**Work instruction**
Look through the entries below and report how many lines hold the string "computer". Only the number is wanted.

(Collected data entries)
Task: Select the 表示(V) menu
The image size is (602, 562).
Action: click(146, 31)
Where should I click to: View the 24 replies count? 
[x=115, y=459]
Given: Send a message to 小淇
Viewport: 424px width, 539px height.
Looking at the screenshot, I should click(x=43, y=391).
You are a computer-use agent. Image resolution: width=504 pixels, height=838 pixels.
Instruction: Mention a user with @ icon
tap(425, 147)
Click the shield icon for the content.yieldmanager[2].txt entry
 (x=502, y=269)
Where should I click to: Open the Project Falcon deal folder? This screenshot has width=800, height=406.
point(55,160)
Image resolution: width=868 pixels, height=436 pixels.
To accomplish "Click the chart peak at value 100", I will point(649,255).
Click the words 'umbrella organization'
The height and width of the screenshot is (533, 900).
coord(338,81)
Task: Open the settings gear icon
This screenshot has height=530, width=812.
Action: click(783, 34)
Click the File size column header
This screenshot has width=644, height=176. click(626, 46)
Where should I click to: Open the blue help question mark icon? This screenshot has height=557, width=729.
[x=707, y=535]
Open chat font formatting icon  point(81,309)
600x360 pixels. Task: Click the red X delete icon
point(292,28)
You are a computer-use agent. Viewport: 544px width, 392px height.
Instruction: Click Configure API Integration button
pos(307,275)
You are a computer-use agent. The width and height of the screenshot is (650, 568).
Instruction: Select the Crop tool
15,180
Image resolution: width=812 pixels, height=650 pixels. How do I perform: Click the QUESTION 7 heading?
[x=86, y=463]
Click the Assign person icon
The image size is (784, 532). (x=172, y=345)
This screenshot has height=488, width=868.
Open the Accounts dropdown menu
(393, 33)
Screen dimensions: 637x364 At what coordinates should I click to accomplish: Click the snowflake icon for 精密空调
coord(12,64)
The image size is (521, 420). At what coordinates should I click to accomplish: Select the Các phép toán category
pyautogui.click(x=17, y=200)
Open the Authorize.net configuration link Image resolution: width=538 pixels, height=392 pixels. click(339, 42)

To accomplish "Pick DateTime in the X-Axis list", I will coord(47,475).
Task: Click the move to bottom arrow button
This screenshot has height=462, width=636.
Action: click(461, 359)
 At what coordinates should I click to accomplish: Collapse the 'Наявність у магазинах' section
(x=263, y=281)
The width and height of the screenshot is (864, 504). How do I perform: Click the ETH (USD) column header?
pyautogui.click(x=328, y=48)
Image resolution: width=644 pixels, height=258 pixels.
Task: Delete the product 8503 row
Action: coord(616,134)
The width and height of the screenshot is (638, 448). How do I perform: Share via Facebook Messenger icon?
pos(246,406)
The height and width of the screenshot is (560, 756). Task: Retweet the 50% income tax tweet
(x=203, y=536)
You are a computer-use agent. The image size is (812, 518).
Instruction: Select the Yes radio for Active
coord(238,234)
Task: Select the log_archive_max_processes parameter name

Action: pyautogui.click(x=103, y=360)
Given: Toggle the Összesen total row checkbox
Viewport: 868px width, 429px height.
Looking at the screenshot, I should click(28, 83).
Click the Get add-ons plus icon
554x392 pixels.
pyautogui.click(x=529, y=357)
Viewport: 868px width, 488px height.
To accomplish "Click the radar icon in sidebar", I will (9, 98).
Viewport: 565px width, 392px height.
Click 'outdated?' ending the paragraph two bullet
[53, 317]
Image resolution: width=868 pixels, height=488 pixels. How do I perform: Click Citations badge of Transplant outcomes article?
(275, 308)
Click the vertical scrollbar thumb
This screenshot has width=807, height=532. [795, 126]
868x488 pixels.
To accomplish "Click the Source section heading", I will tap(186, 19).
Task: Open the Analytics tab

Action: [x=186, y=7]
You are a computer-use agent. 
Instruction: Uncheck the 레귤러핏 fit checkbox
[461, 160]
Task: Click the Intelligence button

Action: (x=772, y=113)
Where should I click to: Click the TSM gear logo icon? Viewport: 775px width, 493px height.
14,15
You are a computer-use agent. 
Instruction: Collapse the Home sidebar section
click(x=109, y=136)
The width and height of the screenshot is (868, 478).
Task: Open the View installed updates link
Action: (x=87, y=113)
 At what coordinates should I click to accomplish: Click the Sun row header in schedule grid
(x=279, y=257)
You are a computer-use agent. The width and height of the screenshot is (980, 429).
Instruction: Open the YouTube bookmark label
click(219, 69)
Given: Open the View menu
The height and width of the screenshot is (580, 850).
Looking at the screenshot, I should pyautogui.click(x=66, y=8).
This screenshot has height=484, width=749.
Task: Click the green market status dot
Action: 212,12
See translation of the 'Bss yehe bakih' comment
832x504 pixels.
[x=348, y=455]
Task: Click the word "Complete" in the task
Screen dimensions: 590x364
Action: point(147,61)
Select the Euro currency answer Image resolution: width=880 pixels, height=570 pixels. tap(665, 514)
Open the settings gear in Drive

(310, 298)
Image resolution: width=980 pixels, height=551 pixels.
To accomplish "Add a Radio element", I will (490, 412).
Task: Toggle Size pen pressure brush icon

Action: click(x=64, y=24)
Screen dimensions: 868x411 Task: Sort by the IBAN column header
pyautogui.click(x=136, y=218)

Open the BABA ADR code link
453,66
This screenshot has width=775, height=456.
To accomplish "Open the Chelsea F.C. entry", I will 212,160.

**Solution**
7